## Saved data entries
▬▬▬▬▬▬

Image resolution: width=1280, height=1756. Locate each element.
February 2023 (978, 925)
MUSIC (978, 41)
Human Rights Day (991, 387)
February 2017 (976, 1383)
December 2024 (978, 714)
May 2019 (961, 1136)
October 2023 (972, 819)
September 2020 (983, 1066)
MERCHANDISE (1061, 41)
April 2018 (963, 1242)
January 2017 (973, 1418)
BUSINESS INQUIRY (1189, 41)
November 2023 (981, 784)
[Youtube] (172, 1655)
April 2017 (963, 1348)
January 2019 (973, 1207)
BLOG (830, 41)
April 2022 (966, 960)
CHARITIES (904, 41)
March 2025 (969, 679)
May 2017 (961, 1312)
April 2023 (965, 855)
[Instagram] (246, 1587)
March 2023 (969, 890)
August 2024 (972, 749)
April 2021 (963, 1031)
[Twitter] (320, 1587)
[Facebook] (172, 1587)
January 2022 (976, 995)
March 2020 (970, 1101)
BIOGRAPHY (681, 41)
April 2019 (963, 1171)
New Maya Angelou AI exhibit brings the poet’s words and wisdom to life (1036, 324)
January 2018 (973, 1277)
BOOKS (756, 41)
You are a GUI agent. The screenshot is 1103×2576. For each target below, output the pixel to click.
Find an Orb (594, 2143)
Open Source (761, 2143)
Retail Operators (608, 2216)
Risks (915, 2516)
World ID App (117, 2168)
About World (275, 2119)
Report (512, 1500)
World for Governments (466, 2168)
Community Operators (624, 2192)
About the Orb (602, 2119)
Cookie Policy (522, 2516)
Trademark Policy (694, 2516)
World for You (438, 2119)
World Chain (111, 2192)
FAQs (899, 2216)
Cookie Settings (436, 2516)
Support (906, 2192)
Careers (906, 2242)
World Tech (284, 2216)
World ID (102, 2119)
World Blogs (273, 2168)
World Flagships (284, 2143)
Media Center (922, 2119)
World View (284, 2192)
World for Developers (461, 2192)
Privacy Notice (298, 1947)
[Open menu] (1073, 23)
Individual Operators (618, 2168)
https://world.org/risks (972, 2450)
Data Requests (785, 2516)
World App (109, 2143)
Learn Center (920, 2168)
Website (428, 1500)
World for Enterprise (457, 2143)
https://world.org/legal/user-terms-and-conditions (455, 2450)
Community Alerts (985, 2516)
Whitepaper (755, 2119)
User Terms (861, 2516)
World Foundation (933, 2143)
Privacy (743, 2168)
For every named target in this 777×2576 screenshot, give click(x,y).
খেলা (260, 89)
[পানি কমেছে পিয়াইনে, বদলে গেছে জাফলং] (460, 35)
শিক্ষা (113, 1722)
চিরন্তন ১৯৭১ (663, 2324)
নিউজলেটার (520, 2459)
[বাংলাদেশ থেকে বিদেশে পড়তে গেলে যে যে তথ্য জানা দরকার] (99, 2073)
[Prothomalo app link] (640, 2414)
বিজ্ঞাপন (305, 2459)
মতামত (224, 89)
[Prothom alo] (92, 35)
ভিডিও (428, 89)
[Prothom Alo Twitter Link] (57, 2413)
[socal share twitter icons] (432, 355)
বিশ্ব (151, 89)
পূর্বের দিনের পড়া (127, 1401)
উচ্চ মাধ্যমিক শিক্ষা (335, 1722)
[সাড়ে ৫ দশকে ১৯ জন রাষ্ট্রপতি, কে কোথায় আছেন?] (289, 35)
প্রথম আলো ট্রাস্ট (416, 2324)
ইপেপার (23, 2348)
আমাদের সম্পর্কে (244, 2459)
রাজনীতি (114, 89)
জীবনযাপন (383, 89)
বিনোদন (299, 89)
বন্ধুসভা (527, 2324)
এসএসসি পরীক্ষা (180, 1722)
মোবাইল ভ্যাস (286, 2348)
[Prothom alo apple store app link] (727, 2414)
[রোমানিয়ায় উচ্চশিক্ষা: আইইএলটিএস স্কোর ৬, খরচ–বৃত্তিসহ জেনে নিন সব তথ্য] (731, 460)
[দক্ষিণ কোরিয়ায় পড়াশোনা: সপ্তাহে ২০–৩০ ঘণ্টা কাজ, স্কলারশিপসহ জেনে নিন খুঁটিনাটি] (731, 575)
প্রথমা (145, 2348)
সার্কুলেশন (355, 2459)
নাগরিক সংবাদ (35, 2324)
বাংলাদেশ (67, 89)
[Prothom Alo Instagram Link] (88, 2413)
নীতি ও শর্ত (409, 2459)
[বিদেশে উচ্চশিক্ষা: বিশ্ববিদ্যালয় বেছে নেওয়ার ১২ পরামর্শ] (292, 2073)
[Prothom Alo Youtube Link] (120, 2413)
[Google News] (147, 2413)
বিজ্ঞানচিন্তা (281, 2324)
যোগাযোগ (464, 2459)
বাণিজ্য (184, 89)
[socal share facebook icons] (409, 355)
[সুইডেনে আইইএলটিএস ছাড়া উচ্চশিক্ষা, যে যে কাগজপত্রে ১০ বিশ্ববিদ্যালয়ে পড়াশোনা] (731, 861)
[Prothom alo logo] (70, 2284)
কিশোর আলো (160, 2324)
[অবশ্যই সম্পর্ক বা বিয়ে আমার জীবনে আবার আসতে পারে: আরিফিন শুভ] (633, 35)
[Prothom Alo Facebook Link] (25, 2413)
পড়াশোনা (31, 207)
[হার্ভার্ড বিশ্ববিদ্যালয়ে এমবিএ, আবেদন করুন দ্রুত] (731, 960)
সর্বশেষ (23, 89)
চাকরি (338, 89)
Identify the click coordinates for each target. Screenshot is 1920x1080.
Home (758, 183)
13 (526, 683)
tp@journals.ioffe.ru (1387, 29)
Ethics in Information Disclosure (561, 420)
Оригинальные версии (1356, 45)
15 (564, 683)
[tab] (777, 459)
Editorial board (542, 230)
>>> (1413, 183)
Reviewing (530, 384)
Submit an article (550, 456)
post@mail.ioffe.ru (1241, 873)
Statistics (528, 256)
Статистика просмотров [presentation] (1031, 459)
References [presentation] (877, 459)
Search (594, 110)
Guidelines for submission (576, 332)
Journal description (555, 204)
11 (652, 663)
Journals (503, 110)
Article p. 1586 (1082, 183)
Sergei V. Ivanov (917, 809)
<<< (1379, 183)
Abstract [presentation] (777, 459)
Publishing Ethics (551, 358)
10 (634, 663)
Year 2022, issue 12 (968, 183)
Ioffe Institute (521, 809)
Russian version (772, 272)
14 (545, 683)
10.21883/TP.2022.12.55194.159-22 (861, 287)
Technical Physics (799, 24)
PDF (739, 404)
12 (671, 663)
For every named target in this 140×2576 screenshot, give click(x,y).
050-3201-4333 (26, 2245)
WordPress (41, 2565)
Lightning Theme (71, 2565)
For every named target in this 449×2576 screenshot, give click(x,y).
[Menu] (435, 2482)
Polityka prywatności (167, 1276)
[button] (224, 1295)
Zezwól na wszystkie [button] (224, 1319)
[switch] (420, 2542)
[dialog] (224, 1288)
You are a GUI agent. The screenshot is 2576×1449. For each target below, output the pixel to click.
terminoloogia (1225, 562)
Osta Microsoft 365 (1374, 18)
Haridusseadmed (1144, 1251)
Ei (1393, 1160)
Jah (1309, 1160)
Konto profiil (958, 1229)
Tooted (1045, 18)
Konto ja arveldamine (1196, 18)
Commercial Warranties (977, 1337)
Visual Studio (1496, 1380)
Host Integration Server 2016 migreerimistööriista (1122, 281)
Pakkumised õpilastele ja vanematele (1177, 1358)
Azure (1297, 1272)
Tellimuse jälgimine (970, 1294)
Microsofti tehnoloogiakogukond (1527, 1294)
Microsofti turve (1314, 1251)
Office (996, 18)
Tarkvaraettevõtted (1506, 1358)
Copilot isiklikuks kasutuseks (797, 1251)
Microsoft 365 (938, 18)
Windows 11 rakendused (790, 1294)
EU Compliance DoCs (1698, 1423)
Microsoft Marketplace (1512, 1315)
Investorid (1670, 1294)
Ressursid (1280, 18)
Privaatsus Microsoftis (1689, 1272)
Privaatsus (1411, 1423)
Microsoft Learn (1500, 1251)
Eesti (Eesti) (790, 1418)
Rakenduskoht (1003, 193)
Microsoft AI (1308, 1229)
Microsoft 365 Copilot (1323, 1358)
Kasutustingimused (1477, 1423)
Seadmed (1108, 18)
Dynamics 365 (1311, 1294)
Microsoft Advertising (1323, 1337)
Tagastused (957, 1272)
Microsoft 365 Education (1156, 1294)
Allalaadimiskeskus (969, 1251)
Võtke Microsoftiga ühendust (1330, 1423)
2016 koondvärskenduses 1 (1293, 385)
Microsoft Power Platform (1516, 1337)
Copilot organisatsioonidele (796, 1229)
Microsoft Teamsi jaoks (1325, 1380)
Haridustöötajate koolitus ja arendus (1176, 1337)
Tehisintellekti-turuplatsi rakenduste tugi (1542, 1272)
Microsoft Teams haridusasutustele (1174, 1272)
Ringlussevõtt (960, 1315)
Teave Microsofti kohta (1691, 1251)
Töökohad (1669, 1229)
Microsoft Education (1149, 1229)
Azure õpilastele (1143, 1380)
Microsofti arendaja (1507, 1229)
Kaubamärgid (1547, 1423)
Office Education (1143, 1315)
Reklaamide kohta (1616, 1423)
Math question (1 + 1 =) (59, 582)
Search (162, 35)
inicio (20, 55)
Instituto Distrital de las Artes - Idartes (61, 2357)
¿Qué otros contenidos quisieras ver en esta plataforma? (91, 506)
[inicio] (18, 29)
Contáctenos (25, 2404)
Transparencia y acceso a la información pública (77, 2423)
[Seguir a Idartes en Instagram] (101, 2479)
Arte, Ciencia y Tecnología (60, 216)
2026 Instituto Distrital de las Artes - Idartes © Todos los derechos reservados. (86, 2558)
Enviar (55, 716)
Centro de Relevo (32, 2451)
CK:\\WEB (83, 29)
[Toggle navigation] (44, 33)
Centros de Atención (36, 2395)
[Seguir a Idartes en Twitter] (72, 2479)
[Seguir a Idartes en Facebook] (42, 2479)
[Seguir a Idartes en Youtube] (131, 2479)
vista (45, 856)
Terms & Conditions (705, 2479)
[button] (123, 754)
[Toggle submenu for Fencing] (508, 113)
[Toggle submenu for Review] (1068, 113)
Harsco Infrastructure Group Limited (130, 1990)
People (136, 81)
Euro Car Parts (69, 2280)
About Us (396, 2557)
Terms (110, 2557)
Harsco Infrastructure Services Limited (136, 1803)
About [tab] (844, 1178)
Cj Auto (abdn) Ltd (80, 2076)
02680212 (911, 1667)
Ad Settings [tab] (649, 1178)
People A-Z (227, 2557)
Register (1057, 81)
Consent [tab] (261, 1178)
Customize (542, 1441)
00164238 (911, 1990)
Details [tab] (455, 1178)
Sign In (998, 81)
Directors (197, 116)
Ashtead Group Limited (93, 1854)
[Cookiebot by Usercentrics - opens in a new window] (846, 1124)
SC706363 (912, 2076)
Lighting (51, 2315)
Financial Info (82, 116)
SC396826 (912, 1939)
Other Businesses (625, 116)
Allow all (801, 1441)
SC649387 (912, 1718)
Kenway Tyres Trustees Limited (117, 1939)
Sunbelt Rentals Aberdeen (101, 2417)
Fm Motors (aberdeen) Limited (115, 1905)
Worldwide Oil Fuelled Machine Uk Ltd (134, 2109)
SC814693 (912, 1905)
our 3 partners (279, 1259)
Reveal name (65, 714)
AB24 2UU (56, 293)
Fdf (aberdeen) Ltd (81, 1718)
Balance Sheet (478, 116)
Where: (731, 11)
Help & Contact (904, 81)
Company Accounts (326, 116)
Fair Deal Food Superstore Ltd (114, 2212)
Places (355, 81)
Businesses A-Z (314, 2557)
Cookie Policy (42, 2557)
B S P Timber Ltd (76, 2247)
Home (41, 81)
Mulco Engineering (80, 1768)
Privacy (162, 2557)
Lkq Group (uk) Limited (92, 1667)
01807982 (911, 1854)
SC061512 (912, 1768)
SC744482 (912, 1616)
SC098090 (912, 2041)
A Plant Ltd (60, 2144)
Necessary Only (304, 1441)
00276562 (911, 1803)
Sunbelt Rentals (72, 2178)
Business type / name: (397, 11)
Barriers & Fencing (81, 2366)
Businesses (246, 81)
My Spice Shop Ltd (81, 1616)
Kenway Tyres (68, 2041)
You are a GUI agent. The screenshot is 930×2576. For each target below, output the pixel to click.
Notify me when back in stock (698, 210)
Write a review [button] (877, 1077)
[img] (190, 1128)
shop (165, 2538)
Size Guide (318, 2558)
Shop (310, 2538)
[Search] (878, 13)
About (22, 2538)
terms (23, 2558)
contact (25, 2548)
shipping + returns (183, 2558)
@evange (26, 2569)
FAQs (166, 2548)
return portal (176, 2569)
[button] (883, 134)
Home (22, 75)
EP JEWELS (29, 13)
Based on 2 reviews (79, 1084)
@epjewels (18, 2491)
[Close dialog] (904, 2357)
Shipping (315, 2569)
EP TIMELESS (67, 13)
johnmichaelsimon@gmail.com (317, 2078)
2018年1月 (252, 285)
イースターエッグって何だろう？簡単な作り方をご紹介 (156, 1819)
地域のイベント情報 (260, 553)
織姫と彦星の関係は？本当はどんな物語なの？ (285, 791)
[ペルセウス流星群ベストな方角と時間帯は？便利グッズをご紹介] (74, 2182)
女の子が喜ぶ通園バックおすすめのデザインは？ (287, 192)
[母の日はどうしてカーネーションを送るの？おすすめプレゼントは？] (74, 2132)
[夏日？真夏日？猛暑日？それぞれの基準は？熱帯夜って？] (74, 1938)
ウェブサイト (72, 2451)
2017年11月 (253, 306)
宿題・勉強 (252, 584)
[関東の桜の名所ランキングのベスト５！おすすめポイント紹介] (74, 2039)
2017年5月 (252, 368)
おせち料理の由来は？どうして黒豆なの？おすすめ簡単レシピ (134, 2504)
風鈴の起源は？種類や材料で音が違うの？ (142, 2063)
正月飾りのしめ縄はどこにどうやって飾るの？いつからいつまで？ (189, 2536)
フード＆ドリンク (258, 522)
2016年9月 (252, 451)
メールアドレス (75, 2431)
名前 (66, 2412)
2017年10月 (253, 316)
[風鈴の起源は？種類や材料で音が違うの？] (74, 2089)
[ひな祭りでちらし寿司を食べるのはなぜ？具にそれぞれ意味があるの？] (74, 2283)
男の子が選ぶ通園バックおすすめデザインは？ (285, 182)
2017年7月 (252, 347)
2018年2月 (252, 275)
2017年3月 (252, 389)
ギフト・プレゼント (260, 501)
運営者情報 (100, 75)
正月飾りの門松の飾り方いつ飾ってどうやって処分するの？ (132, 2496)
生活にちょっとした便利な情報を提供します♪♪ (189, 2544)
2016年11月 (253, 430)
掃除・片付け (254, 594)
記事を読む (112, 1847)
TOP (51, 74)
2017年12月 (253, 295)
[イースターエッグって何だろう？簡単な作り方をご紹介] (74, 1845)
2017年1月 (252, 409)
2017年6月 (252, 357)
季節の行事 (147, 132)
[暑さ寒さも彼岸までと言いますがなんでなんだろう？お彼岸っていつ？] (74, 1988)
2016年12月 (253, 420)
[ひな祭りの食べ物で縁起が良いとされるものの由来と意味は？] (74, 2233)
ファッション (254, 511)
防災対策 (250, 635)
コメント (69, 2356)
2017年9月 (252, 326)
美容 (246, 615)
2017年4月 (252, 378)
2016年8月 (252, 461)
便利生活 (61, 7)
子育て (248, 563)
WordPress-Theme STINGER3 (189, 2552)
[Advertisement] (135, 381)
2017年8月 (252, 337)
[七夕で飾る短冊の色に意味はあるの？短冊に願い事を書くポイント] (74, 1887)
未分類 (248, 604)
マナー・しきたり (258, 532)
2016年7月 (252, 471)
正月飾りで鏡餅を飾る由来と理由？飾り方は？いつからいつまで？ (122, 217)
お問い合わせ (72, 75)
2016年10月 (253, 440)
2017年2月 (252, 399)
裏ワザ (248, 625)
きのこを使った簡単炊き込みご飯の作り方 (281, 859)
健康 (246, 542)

▬▬▬▬▬▬

## Activity
From the line that has "10 (634, 663)" through the line that has "Zezwól na wszystkie [button] (224, 1319)", copy every line exactly as it appears above, and leave out all others.

## Completed exercise
10 (634, 663)
Year 2022, issue 12 (968, 183)
Ioffe Institute (521, 809)
Russian version (772, 272)
14 (545, 683)
10.21883/TP.2022.12.55194.159-22 (861, 287)
Technical Physics (799, 24)
PDF (739, 404)
12 (671, 663)
For every named target in this 140×2576 screenshot, give click(x,y).
050-3201-4333 (26, 2245)
WordPress (41, 2565)
Lightning Theme (71, 2565)
For every named target in this 449×2576 screenshot, give click(x,y).
[Menu] (435, 2482)
Polityka prywatności (167, 1276)
[button] (224, 1295)
Zezwól na wszystkie [button] (224, 1319)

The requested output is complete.